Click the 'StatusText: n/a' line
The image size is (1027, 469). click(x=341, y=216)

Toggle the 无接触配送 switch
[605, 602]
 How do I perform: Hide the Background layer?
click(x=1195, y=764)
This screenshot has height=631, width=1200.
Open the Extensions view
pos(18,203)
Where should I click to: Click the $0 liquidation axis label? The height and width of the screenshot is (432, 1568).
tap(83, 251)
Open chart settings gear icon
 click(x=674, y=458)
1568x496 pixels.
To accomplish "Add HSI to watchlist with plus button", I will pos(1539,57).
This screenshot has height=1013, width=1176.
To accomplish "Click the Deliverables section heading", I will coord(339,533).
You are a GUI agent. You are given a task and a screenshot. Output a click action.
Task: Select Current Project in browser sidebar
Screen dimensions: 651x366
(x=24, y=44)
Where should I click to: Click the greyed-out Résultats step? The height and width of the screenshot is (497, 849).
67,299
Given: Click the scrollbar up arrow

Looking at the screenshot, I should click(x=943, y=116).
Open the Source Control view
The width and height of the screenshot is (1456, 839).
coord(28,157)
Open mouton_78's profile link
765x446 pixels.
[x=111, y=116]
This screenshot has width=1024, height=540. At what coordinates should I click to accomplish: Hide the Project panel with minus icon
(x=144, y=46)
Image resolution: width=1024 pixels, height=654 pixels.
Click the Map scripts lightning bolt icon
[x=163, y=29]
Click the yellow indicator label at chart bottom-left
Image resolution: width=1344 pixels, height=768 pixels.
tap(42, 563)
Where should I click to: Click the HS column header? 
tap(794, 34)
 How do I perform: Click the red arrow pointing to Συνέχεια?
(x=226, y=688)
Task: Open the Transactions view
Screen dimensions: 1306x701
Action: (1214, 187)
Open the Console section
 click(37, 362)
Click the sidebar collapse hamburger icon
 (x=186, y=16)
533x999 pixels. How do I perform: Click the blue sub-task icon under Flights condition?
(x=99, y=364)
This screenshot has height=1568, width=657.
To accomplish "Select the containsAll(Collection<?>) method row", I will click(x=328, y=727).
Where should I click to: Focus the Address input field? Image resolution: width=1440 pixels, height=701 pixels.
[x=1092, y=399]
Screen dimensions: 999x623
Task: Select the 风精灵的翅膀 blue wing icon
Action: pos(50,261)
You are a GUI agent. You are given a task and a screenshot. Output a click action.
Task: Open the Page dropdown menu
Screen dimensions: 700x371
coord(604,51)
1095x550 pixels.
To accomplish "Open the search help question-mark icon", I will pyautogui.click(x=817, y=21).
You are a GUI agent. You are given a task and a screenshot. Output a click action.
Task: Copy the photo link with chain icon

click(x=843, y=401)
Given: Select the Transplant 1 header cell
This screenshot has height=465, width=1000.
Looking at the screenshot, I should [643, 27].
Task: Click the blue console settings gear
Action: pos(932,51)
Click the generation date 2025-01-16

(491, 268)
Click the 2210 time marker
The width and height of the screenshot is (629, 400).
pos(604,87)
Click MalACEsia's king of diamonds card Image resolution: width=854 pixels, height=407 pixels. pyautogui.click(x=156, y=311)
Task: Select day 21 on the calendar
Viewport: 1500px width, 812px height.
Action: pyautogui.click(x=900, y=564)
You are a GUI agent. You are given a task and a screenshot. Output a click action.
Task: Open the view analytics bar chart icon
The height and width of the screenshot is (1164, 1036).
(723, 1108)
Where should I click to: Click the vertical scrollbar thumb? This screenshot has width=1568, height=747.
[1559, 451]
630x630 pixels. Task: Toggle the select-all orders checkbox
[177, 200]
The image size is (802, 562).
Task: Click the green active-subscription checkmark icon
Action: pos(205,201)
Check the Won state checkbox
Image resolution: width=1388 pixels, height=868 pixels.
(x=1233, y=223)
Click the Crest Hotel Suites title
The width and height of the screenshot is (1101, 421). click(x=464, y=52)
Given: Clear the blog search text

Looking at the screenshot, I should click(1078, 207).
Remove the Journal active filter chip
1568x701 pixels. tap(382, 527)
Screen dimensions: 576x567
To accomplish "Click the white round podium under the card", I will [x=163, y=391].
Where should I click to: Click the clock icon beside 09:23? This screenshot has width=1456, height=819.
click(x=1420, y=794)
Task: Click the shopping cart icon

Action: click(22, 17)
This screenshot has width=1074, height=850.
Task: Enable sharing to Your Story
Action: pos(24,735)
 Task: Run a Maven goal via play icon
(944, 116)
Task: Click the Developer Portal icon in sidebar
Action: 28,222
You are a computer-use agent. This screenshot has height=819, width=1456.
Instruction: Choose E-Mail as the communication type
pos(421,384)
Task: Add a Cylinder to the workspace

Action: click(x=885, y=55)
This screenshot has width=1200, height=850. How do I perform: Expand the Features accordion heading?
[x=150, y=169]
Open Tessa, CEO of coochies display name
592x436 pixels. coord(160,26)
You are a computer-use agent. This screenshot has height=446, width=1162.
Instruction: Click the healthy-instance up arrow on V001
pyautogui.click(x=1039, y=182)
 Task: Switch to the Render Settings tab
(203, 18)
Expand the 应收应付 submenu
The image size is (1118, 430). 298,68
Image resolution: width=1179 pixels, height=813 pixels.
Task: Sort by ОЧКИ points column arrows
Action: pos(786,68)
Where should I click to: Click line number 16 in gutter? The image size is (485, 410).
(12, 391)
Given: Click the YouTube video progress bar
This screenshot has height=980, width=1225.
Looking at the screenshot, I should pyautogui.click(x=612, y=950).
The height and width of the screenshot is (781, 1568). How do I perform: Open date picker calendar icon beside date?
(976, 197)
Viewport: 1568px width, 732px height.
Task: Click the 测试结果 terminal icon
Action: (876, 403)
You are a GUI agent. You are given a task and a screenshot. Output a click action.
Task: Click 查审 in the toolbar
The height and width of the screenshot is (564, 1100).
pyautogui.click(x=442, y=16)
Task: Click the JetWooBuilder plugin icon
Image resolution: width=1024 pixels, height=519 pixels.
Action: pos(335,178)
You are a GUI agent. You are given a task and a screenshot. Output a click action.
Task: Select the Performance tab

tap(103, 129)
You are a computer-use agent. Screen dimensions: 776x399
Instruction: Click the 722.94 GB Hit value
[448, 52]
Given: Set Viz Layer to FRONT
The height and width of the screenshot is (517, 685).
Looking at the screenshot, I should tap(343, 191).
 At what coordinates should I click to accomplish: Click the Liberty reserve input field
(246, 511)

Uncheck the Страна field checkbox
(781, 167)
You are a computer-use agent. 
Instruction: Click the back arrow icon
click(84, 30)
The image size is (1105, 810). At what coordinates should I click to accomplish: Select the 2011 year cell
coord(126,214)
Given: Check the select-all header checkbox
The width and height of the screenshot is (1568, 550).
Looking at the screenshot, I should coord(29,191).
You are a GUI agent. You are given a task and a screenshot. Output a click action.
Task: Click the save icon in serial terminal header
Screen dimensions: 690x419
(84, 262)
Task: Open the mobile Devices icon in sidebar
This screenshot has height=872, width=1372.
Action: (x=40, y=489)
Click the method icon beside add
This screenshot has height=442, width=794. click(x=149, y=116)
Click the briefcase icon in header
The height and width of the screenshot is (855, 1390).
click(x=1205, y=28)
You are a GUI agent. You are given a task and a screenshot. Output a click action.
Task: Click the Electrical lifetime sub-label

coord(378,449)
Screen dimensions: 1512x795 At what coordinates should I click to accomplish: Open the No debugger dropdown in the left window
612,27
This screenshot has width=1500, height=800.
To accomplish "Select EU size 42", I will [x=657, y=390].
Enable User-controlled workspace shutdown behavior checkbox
◆ ◆ ◆
→ **YOUR OBJECTIVE**
Reproduce all the records with every occurrence of "hamburger" changed to "three-line", leaving everything else unchanged.

→ **THE SOLUTION**
Click the 'StatusText: n/a' line
The image size is (1027, 469). click(x=341, y=216)

Toggle the 无接触配送 switch
[605, 602]
 How do I perform: Hide the Background layer?
click(x=1195, y=764)
This screenshot has height=631, width=1200.
Open the Extensions view
pos(18,203)
Where should I click to: Click the $0 liquidation axis label? The height and width of the screenshot is (432, 1568).
tap(83, 251)
Open chart settings gear icon
 click(x=674, y=458)
1568x496 pixels.
To accomplish "Add HSI to watchlist with plus button", I will pos(1539,57).
This screenshot has height=1013, width=1176.
To accomplish "Click the Deliverables section heading", I will coord(339,533).
You are a GUI agent. You are given a task and a screenshot. Output a click action.
Task: Select Current Project in browser sidebar
Screen dimensions: 651x366
(x=24, y=44)
Where should I click to: Click the greyed-out Résultats step? The height and width of the screenshot is (497, 849).
67,299
Given: Click the scrollbar up arrow

Looking at the screenshot, I should click(x=943, y=116).
Open the Source Control view
The width and height of the screenshot is (1456, 839).
coord(28,157)
Open mouton_78's profile link
765x446 pixels.
[x=111, y=116]
This screenshot has width=1024, height=540. At what coordinates should I click to accomplish: Hide the Project panel with minus icon
(x=144, y=46)
Image resolution: width=1024 pixels, height=654 pixels.
Click the Map scripts lightning bolt icon
[x=163, y=29]
Click the yellow indicator label at chart bottom-left
Image resolution: width=1344 pixels, height=768 pixels.
tap(42, 563)
Where should I click to: Click the HS column header? 
tap(794, 34)
 How do I perform: Click the red arrow pointing to Συνέχεια?
(x=226, y=688)
Task: Open the Transactions view
Screen dimensions: 1306x701
Action: (1214, 187)
Open the Console section
 click(37, 362)
Click the sidebar collapse three-line icon
 (x=186, y=16)
533x999 pixels. How do I perform: Click the blue sub-task icon under Flights condition?
(x=99, y=364)
This screenshot has height=1568, width=657.
To accomplish "Select the containsAll(Collection<?>) method row", I will click(x=328, y=727).
Where should I click to: Focus the Address input field? Image resolution: width=1440 pixels, height=701 pixels.
[x=1092, y=399]
Screen dimensions: 999x623
Task: Select the 风精灵的翅膀 blue wing icon
Action: pos(50,261)
You are a GUI agent. You are given a task and a screenshot. Output a click action.
Task: Open the Page dropdown menu
Screen dimensions: 700x371
coord(604,51)
1095x550 pixels.
To accomplish "Open the search help question-mark icon", I will pyautogui.click(x=817, y=21).
You are a GUI agent. You are given a task and a screenshot. Output a click action.
Task: Copy the photo link with chain icon

click(x=843, y=401)
Given: Select the Transplant 1 header cell
This screenshot has height=465, width=1000.
Looking at the screenshot, I should [643, 27].
Task: Click the blue console settings gear
Action: pos(932,51)
Click the generation date 2025-01-16

(491, 268)
Click the 2210 time marker
The width and height of the screenshot is (629, 400).
pos(604,87)
Click MalACEsia's king of diamonds card Image resolution: width=854 pixels, height=407 pixels. pyautogui.click(x=156, y=311)
Task: Select day 21 on the calendar
Viewport: 1500px width, 812px height.
Action: pyautogui.click(x=900, y=564)
You are a GUI agent. You are given a task and a screenshot. Output a click action.
Task: Open the view analytics bar chart icon
The height and width of the screenshot is (1164, 1036).
(723, 1108)
Where should I click to: Click the vertical scrollbar thumb? This screenshot has width=1568, height=747.
[1559, 451]
630x630 pixels. Task: Toggle the select-all orders checkbox
[177, 200]
The image size is (802, 562).
Task: Click the green active-subscription checkmark icon
Action: pos(205,201)
Check the Won state checkbox
Image resolution: width=1388 pixels, height=868 pixels.
(x=1233, y=223)
Click the Crest Hotel Suites title
The width and height of the screenshot is (1101, 421). click(x=464, y=52)
Given: Clear the blog search text

Looking at the screenshot, I should click(1078, 207).
Remove the Journal active filter chip
1568x701 pixels. tap(382, 527)
Screen dimensions: 576x567
To accomplish "Click the white round podium under the card", I will [x=163, y=391].
Where should I click to: Click the clock icon beside 09:23? This screenshot has width=1456, height=819.
click(x=1420, y=794)
Task: Click the shopping cart icon

Action: click(22, 17)
This screenshot has width=1074, height=850.
Task: Enable sharing to Your Story
Action: pos(24,735)
 Task: Run a Maven goal via play icon
(944, 116)
Task: Click the Developer Portal icon in sidebar
Action: 28,222
You are a computer-use agent. This screenshot has height=819, width=1456.
Instruction: Choose E-Mail as the communication type
pos(421,384)
Task: Add a Cylinder to the workspace

Action: click(x=885, y=55)
This screenshot has width=1200, height=850. How do I perform: Expand the Features accordion heading?
[x=150, y=169]
Open Tessa, CEO of coochies display name
592x436 pixels. coord(160,26)
You are a computer-use agent. This screenshot has height=446, width=1162.
Instruction: Click the healthy-instance up arrow on V001
pyautogui.click(x=1039, y=182)
 Task: Switch to the Render Settings tab
(203, 18)
Expand the 应收应付 submenu
The image size is (1118, 430). 298,68
Image resolution: width=1179 pixels, height=813 pixels.
Task: Sort by ОЧКИ points column arrows
Action: pos(786,68)
Where should I click to: Click line number 16 in gutter? The image size is (485, 410).
(12, 391)
Given: Click the YouTube video progress bar
This screenshot has height=980, width=1225.
Looking at the screenshot, I should pyautogui.click(x=612, y=950).
The height and width of the screenshot is (781, 1568). How do I perform: Open date picker calendar icon beside date?
(976, 197)
Viewport: 1568px width, 732px height.
Task: Click the 测试结果 terminal icon
Action: (876, 403)
You are a GUI agent. You are given a task and a screenshot. Output a click action.
Task: Click 查审 in the toolbar
The height and width of the screenshot is (564, 1100).
pyautogui.click(x=442, y=16)
Task: Click the JetWooBuilder plugin icon
Image resolution: width=1024 pixels, height=519 pixels.
Action: pos(335,178)
You are a GUI agent. You are given a task and a screenshot. Output a click action.
Task: Select the Performance tab

tap(103, 129)
You are a computer-use agent. Screen dimensions: 776x399
Instruction: Click the 722.94 GB Hit value
[448, 52]
Given: Set Viz Layer to FRONT
The height and width of the screenshot is (517, 685).
Looking at the screenshot, I should tap(343, 191).
 At what coordinates should I click to accomplish: Click the Liberty reserve input field
(246, 511)

Uncheck the Страна field checkbox
(781, 167)
You are a computer-use agent. 
Instruction: Click the back arrow icon
click(84, 30)
The image size is (1105, 810). At what coordinates should I click to accomplish: Select the 2011 year cell
coord(126,214)
Given: Check the select-all header checkbox
The width and height of the screenshot is (1568, 550).
Looking at the screenshot, I should coord(29,191).
You are a GUI agent. You are given a task and a screenshot. Output a click action.
Task: Click the save icon in serial terminal header
Screen dimensions: 690x419
(84, 262)
Task: Open the mobile Devices icon in sidebar
This screenshot has height=872, width=1372.
Action: (x=40, y=489)
Click the method icon beside add
This screenshot has height=442, width=794. click(x=149, y=116)
Click the briefcase icon in header
The height and width of the screenshot is (855, 1390).
click(x=1205, y=28)
You are a GUI agent. You are given a task and a screenshot. Output a click action.
Task: Click the Electrical lifetime sub-label

coord(378,449)
Screen dimensions: 1512x795 At what coordinates should I click to accomplish: Open the No debugger dropdown in the left window
612,27
This screenshot has width=1500, height=800.
To accomplish "Select EU size 42", I will [x=657, y=390].
Enable User-controlled workspace shutdown behavior checkbox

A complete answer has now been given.